Write out every entry exactly; the pictures do not belong in the copy.

Collected data:

--------

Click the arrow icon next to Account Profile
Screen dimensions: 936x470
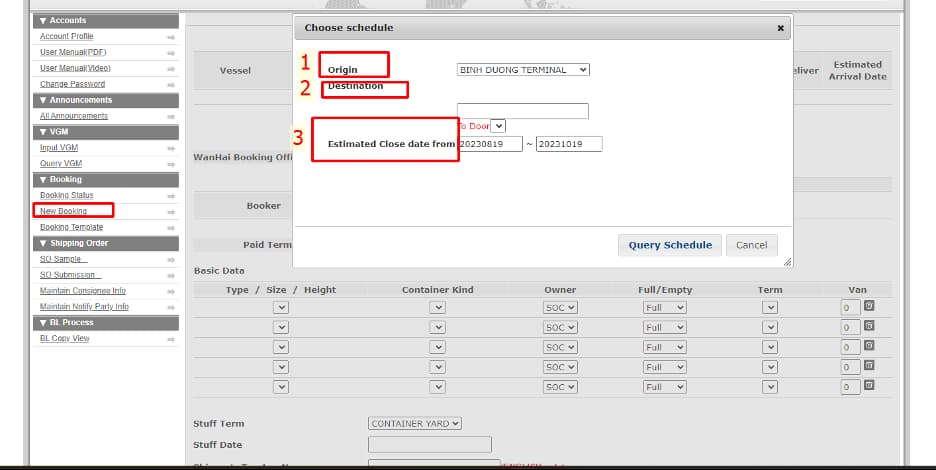(171, 37)
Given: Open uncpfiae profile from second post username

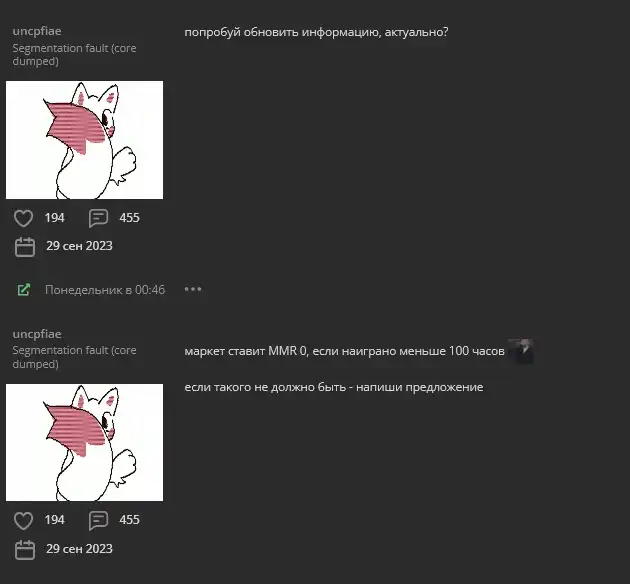Looking at the screenshot, I should [x=37, y=334].
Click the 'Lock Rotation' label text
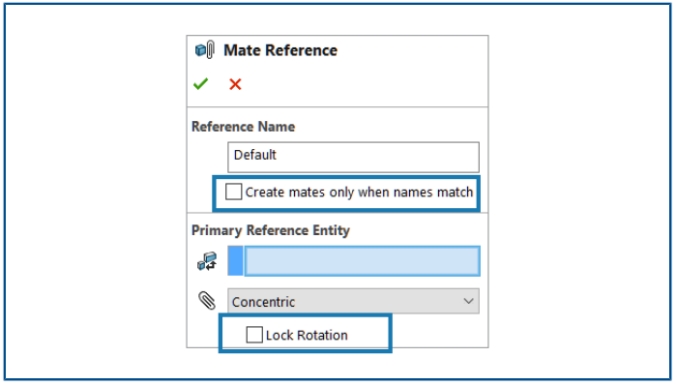 coord(307,335)
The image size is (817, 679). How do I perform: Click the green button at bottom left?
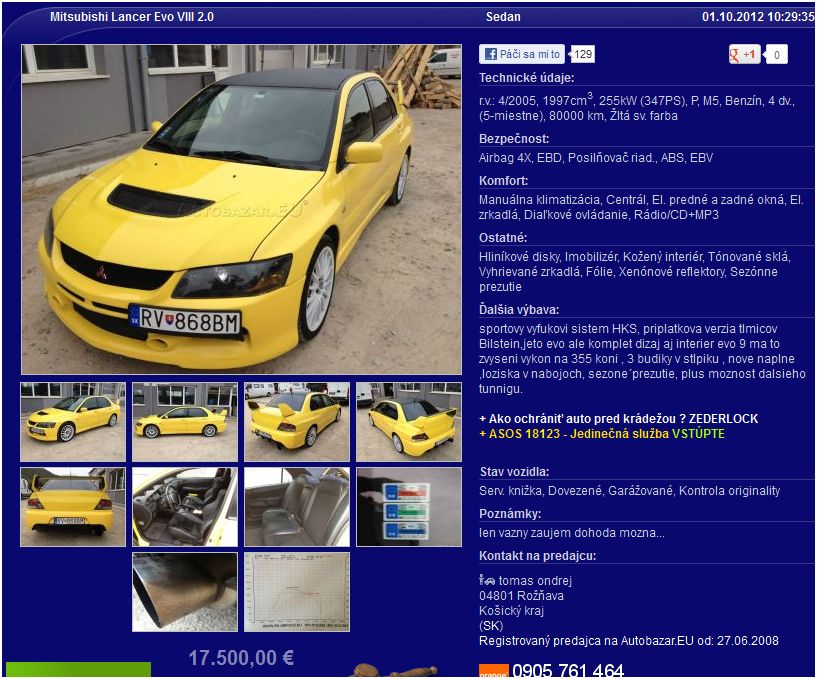(x=78, y=670)
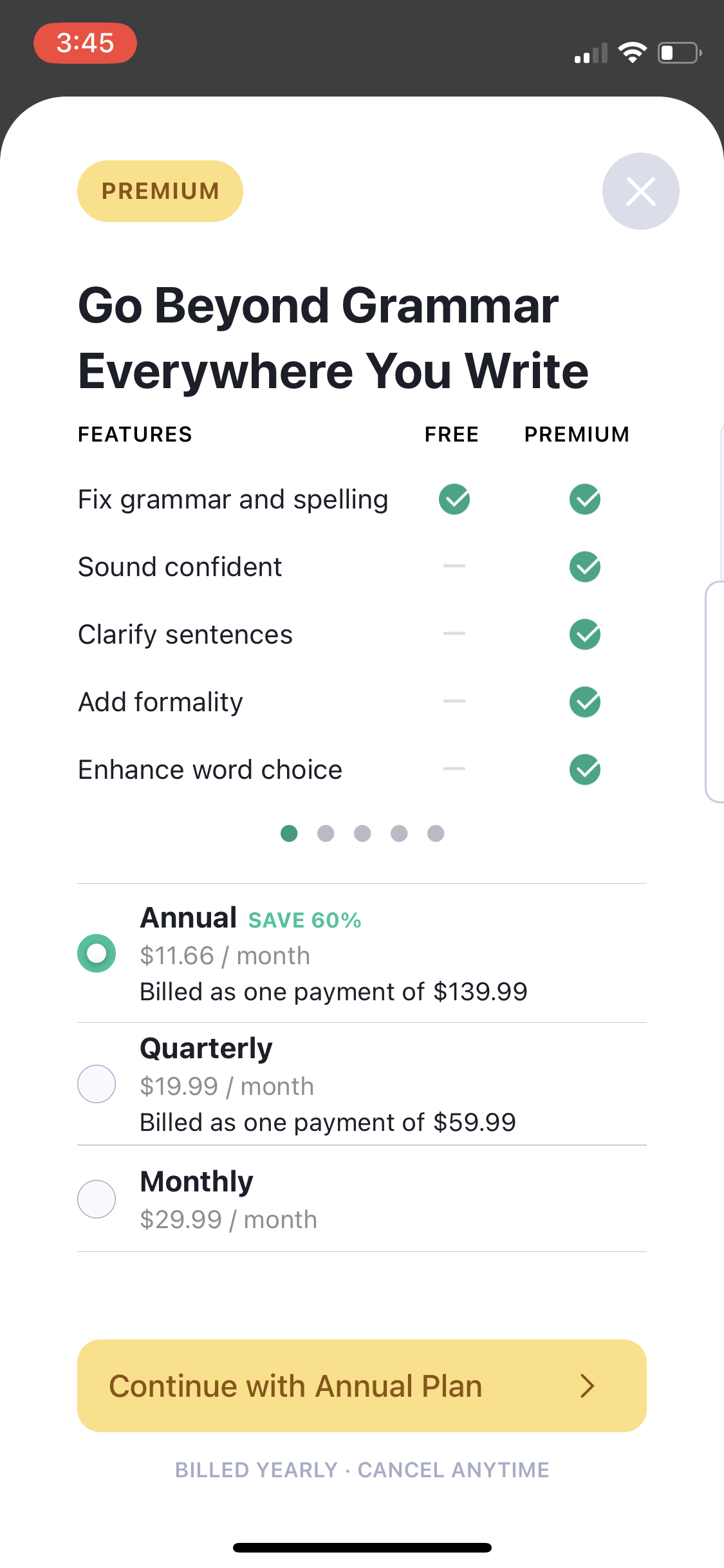724x1568 pixels.
Task: Tap the last pagination dot in the carousel
Action: click(x=435, y=834)
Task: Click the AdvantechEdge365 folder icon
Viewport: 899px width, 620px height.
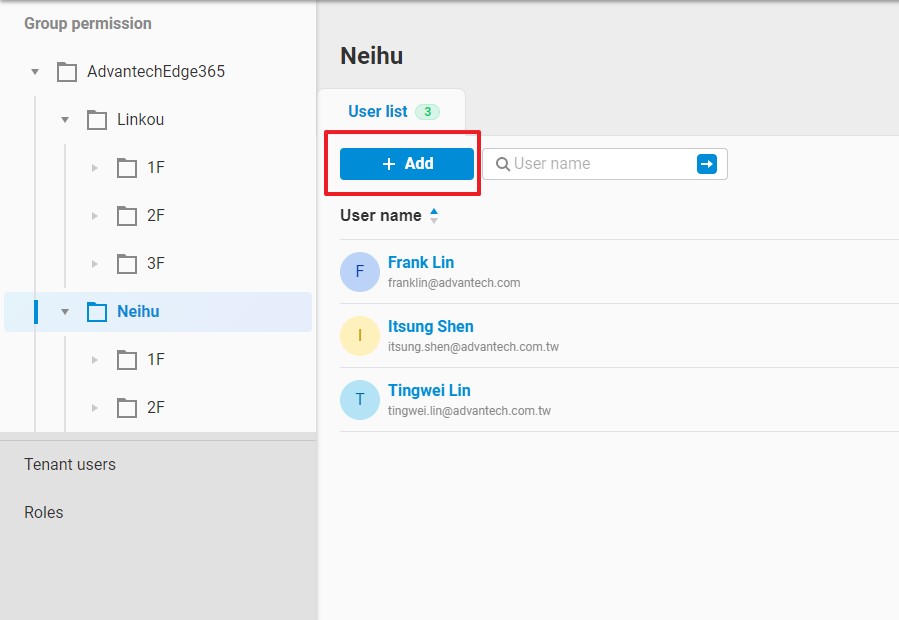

--------

Written response:
Click the arrow icon next to Account Profile
Screen dimensions: 936x470
(171, 37)
Given: Open uncpfiae profile from second post username

Looking at the screenshot, I should [x=37, y=334].
Click the 'Lock Rotation' label text
 coord(307,335)
The image size is (817, 679). How do I perform: Click the green button at bottom left?
(x=78, y=670)
724x1568 pixels.
Task: Tap the last pagination dot in the carousel
Action: click(x=435, y=834)
Task: Click the AdvantechEdge365 folder icon
Viewport: 899px width, 620px height.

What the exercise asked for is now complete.